Reproduce the rows below verbatim, starting at the line that contains "The height and" and continuing through the last of the rows. Omit the pictures from your copy.

+ + + + +

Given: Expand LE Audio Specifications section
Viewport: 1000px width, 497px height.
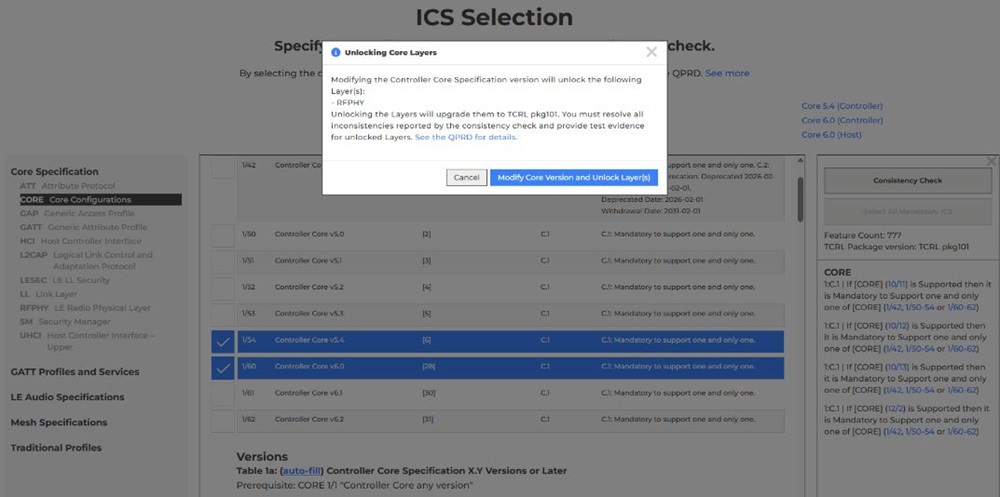Looking at the screenshot, I should coord(67,397).
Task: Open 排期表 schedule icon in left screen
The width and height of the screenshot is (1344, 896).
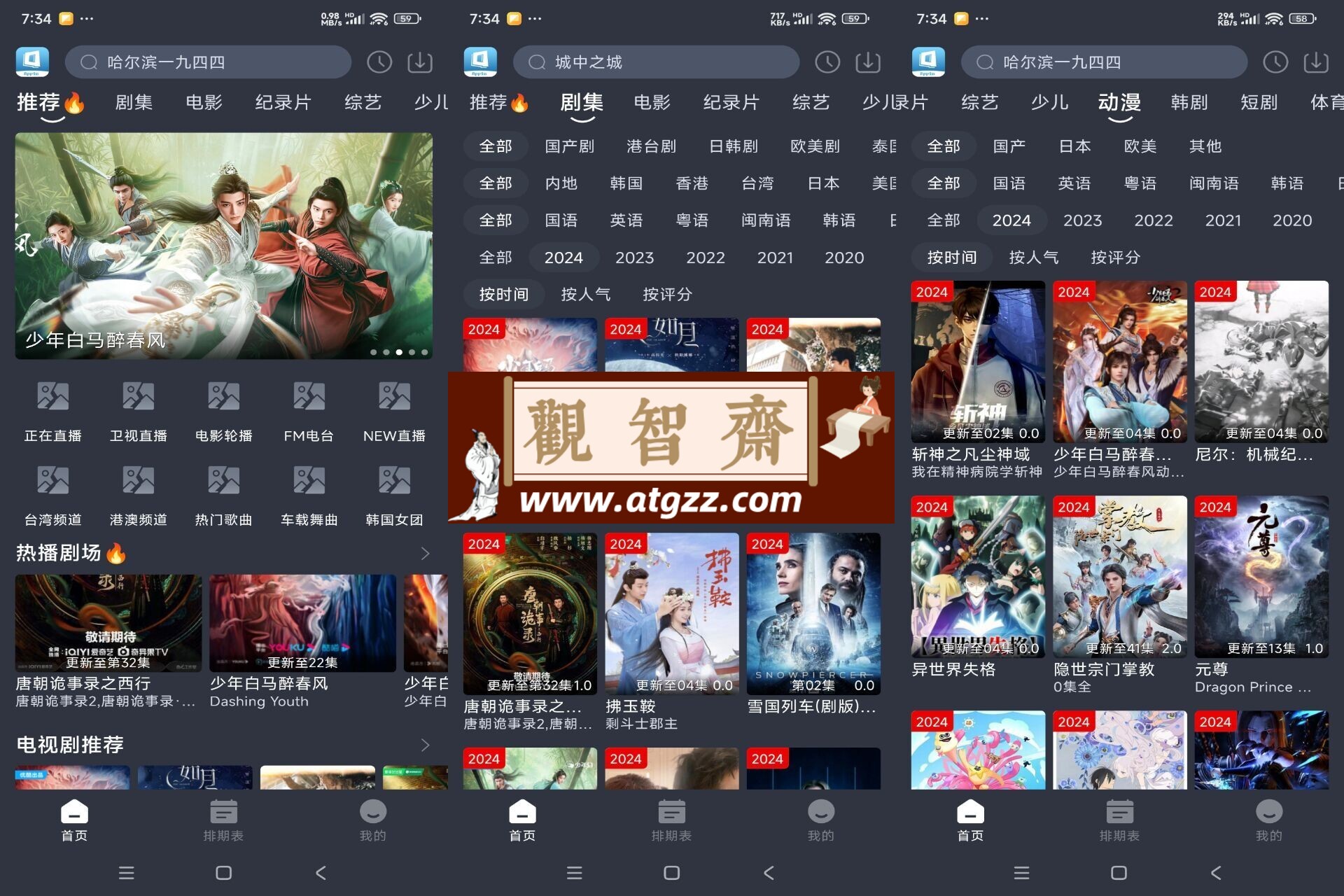Action: pos(223,812)
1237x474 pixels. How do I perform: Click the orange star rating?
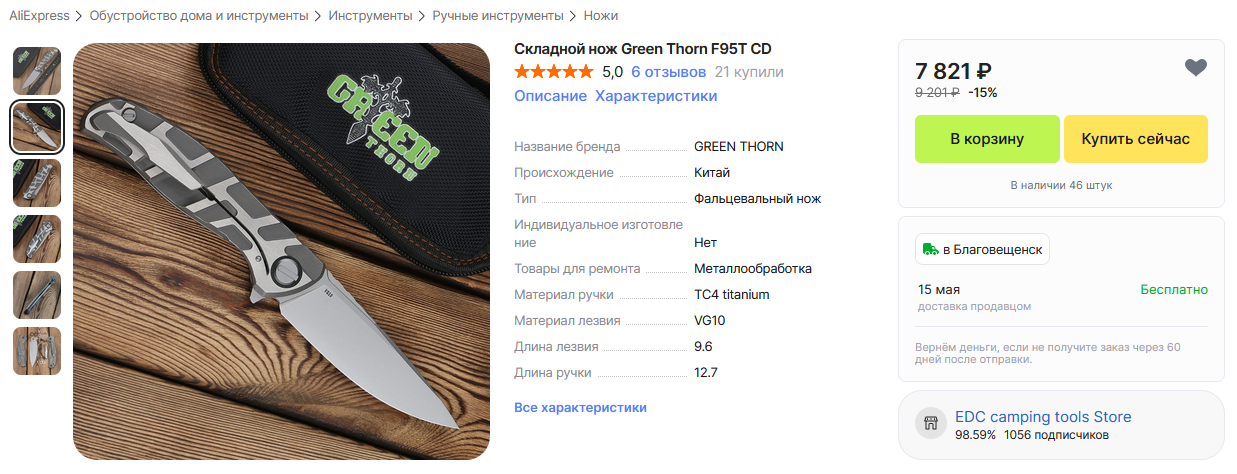coord(553,72)
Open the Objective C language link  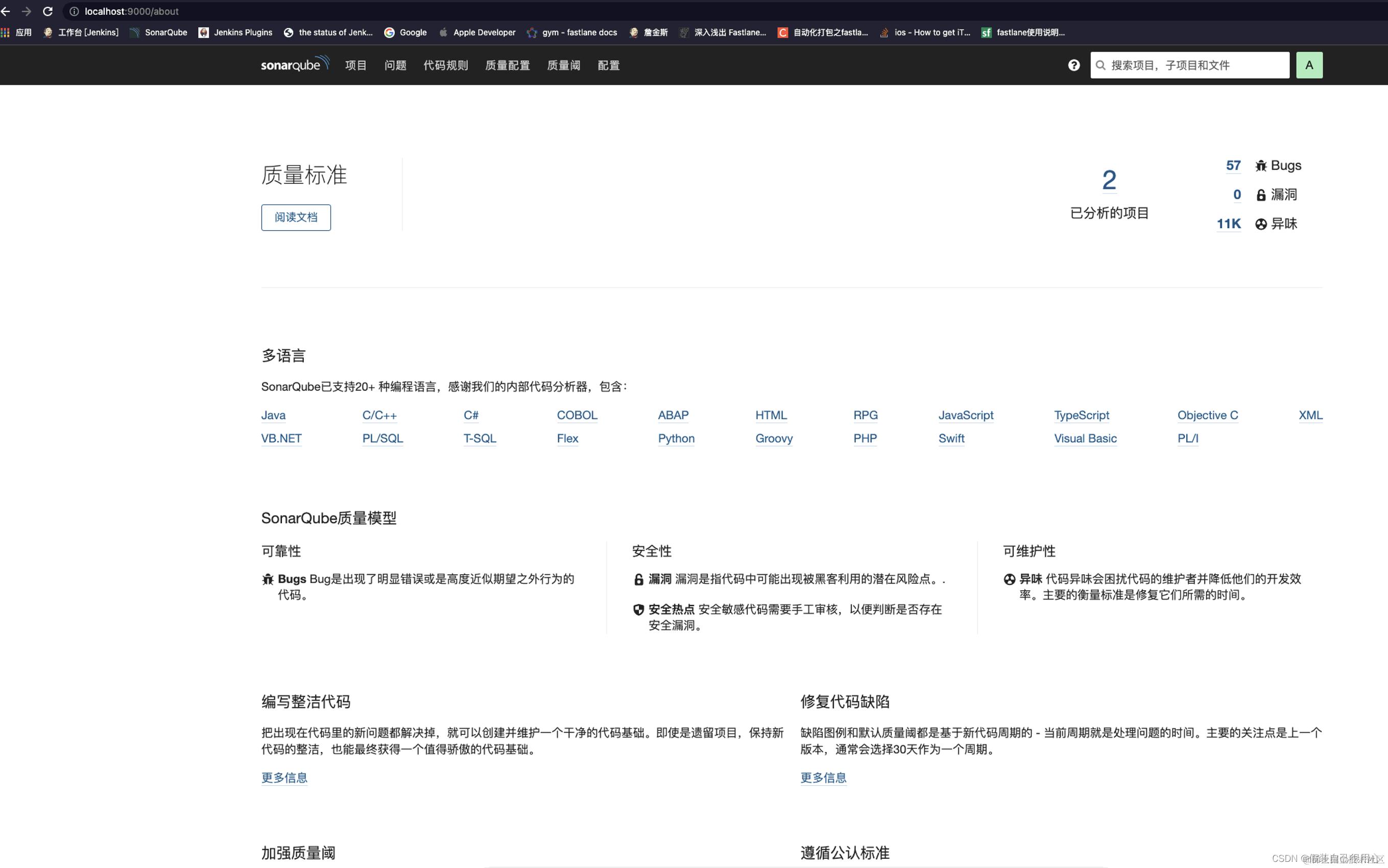tap(1207, 415)
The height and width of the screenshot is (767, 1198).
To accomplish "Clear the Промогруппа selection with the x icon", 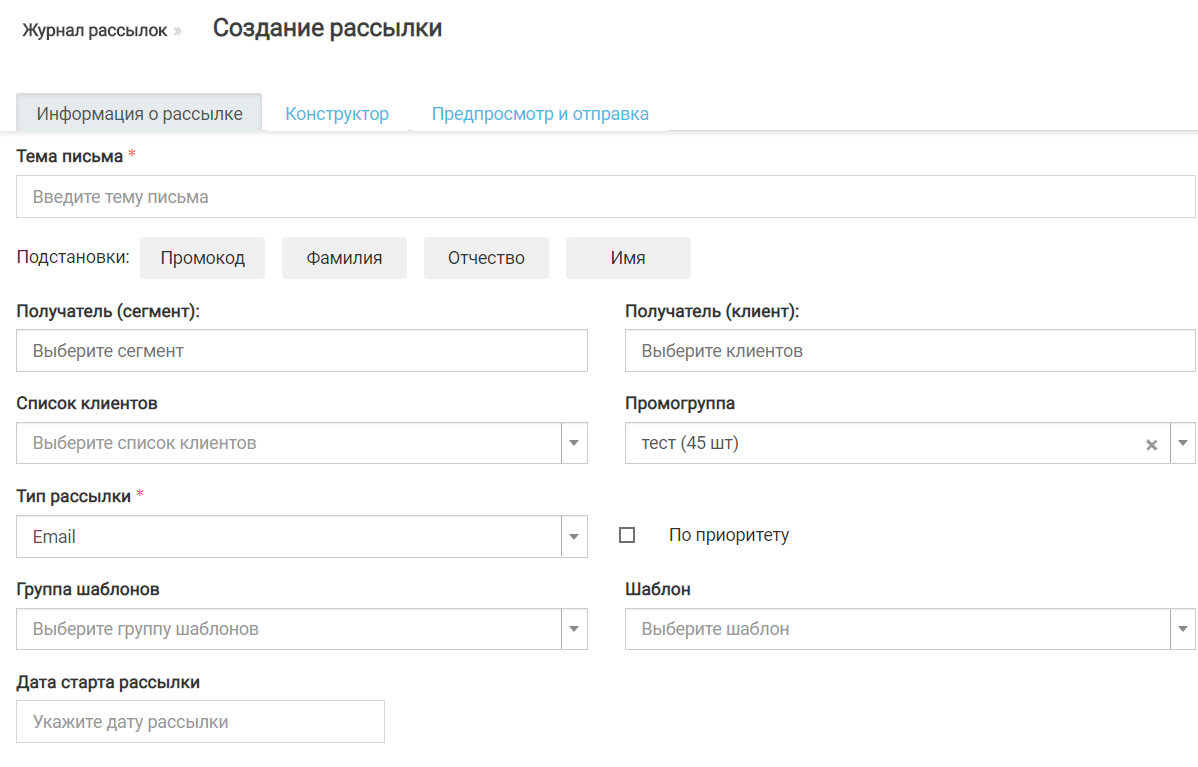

+ + + + +

FULL SOLUTION:
The height and width of the screenshot is (767, 1198).
To accomplish "Clear the Промогруппа selection with the x icon", 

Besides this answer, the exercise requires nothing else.